These days taxonomy management systems, such as Graphologi, use a set of standards to store data. These are SKOS, SKOS-XL and OWL.
If you haven't heard of SKOS take a look at this tutorial:
Getting Started with Standards In Graphologi
Behind the standards is something called RDF (Resource Description Framework). RDF data is stored in something called a ‘triple store’. Triples stores can almost always be queried using a language called SPARQL. SPARQL is a very powerful language, but can be a bit intimidating to start with.
With regard to taxonomies, it can be very useful to be able to use SPARQL to query the data behind them for various reasons. One reason is for integration purposes, as SPARQL gives the most flexibility in terms of asking for the data that an integration requires. The second relates to a feature in Graphologi - reporting - which is based upon SPARQL queries. If you can write some SPARQL you can create all sorts of reports for different purposes - additional business rules, quality checks, or management reporting.

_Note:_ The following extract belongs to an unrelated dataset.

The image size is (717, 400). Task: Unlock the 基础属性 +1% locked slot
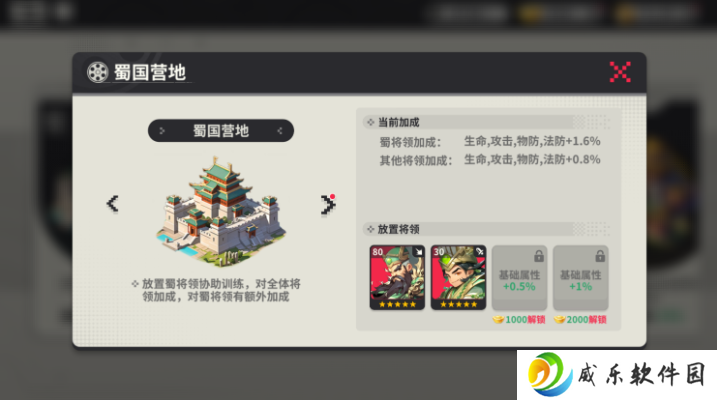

This tutorial covers some of the basics of SPARQL that will be helpful in writing queries aimed at generating reports in Graphologi, but the principles are applicable more widely.
Within Graphologi you can create and run SPARQL queries using the SPARQL dashboard.
What does a SPARQL query look like? Here is a very basic one:
PREFIX skos: <http://www.w3.org/2004/02/skos/core#> SELECT * WHERE { ?s a skos:Concept . } LIMIT 10
What is going on here? Well, this query is saying ‘give me back 10 SKOS concepts’, or, to be more precise, the IRI of those concepts.
There are several key aspects:
The first line is something called a prefix statement. This simply allows you to write queries in a more compact way. Without prefixes you have to enter full IRIs which can be time consuming and less readable. Here we have a prefix for the SKOS namespace - skos - and you can see we have used it on line 3. In Graphologi it will automatically detect well known prefixes and add in the PREFIX line - just start typing skos: and the rest just happens - meaning you don’t have to remember them.
The second line defines the type of query and the results we want back. SELECT is the standard query for most purposes. SELECT * WHERE means ‘give me back everything’. Often you don’t want to do that but for this simple example it’s fine.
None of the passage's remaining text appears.